Stuff like Minecraft helps, but the desktop PC is no longer something that
families tend to have lying around. My 7 year old niece can use her iPhone,
but if I put her in front of a keyboard, she would be clueless.

Maybe tools will evolve, but people will still have to make the tools.

------
supercoder
Yep, general programmers are the blue collar workers of this generation.

It's important to understand the technology but just programming alone is not
enough of a valuable skill to separate someone.

------
protomok
The author lists 3 reasons (2 are essentially the same argument) why ""learn
to code" is looking like bad advice."...I disagree with all of them...

> CODING CAN’T SAVE YOU

The author essentially states that coding will increasingly be outsourced and
so don't bother. But this logic assumes that the size of the market is
static...in fact it is not.

Literally every industry right now is already or on the verge of being
dramatically changed by technology. Even traditional companies IKEA to
McDonalds are turning themselves into tech companies, and all of these
companies need coders. Regarding "learning code is hard"...yes...it is. But it
is immensely rewarding and provides a very in demand skill set.

> TRAINING OUR ROBO-REPLACEMENTS

> HIGH-TECH UNEMPLOYMENT

I'm not disputing that automation will trigger widespread job losses but an
individual is still far better to be the robo training worker than the person
being replaced by a robot. If learning to code is such bad advise what
alternative does he propose for the individual? Deny the fact that high tech
is disrupting traditional industries?

My two cents.

------
untog
An immediate thought here is that learning _data_ may be better than learning
code. When I was just starting out I was an "admin assistant" at various
companies - I lost track of the number of poorly structured Excel spreadsheets
I found that contained all of the data required, but in a format that made
them utterly impossible to parse programatically.

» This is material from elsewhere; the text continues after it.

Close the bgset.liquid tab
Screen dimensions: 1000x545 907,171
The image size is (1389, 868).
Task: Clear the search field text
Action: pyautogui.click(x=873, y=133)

Not that people shouldn't learn to code if they can. But learn to use Excel,
and when you should turn that spreadsheet into a database. You don't need to
learn a new programming language for that, just some broad concepts.

------
brador
Learn to create things that provide value to the world and can make you money.

Code is one of them. There are others. Carpentry, art, product design...

------
retrogradeorbit
The link sends me to the linkedin login page.